Moreover, as shown in FIG. 7, during movement of the table mechanism 66 throughout both the positive and negative trapezoidal motion profiles, the stepping motor is operated using the closed-loop control mode, while switching between microstepping and full-step control modes.

FIG. 8 is a block diagram illustrating the control method used for stepping motor position and speed control using the stepping motor driven actuator 50. The features of the control method are implemented within the controller 138 (see FIG. 4), wherein various parameters used in the software executed by the controller are set via control screens of the human machine interface (HMI), as shall be discussed with reference to FIG. 9.

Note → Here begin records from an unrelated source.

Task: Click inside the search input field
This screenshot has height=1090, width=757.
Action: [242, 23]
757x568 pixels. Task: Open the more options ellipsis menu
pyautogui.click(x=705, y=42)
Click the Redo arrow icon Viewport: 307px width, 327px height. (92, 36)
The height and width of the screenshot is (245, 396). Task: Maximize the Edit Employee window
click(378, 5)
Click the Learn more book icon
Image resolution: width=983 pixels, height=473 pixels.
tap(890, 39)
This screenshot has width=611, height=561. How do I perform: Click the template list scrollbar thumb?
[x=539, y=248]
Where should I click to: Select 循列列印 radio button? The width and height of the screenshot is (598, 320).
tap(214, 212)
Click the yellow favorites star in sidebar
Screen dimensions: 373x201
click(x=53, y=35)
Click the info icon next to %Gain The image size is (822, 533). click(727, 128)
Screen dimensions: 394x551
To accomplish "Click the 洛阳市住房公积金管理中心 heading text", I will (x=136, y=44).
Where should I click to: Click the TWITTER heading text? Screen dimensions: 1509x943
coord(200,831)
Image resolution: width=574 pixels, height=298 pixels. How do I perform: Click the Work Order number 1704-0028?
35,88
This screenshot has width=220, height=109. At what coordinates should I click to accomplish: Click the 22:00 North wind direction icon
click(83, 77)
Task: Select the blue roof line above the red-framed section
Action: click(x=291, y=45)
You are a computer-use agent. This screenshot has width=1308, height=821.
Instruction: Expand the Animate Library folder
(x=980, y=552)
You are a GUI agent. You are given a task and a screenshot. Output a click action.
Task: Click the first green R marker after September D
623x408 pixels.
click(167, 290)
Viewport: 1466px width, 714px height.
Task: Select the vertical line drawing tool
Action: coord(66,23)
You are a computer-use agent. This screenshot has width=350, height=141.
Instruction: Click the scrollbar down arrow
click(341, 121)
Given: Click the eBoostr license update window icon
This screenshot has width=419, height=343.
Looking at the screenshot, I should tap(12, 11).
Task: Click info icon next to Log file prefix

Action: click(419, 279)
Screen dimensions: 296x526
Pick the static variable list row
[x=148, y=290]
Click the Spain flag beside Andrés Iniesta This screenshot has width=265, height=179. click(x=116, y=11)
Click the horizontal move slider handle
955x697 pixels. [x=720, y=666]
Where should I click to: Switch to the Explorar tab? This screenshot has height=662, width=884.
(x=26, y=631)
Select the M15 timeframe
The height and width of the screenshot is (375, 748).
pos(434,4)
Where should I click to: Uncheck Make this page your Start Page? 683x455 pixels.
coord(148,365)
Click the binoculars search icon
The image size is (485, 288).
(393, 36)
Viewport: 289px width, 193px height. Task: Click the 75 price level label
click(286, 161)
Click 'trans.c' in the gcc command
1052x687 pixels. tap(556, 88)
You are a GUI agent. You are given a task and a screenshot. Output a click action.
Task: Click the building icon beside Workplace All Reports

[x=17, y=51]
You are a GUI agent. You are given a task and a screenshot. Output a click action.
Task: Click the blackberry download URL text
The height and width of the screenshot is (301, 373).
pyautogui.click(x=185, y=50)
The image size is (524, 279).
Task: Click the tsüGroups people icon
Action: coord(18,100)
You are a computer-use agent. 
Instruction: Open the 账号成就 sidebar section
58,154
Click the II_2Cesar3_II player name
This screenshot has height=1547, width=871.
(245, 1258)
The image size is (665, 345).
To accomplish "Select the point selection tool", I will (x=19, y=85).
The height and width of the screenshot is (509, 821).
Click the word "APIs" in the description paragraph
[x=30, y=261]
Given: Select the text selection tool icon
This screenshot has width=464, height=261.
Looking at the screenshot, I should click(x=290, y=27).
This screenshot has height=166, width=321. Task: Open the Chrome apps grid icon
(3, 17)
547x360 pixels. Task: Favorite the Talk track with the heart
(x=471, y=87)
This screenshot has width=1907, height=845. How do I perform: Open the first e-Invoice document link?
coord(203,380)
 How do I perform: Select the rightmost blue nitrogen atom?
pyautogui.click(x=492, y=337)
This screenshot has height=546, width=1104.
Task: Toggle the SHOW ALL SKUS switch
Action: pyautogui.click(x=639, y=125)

Major components of the control loop are shown in FIG. 8. A trajectory generator module 10 generates position data for every 1 msec duration upon receiving position, velocity and acceleration data from the HMI. In the closed-loop control mode, the switch 90 is closed, and the position P (proportional) gain block 20 compares the commanded position with position feedback from the encoder 112, and generates an output equal to P×Perror. The output from the P gain block 20 is then input to the velocity PI (proportional & integral) loop. The PI gain block 30 compares the commanded velocity from the trajectory generator 10 with the velocity feedback from the velocity estimator 40, and generates an output that is proportional to the velocity error plus P×Perror. A current and phase compensation control module 55 then implements a control algorithm to generate a sequence of motor torque current (Iqsref) set points, creating a field vector whose magnitude is proportional to Iqsref and whose phase is defined by the rotor position feedback from the encoder 112, along with a phase angle advance based on the rotor velocity, which is output from the lead angle compensator 65. The outputs from the control module 55 are defined as follows: IB is the phase B current, PB is the phase B current direction, IA is the phase A current, and PA is the phase A current direction. The phase A and phase B signals, which excite the phase A windings 75 and the phase B windings 85 respectively, are in quadrature (explained below), as defined by Iqsref×sin(θ) and Iqsref×sin(θ−π/2).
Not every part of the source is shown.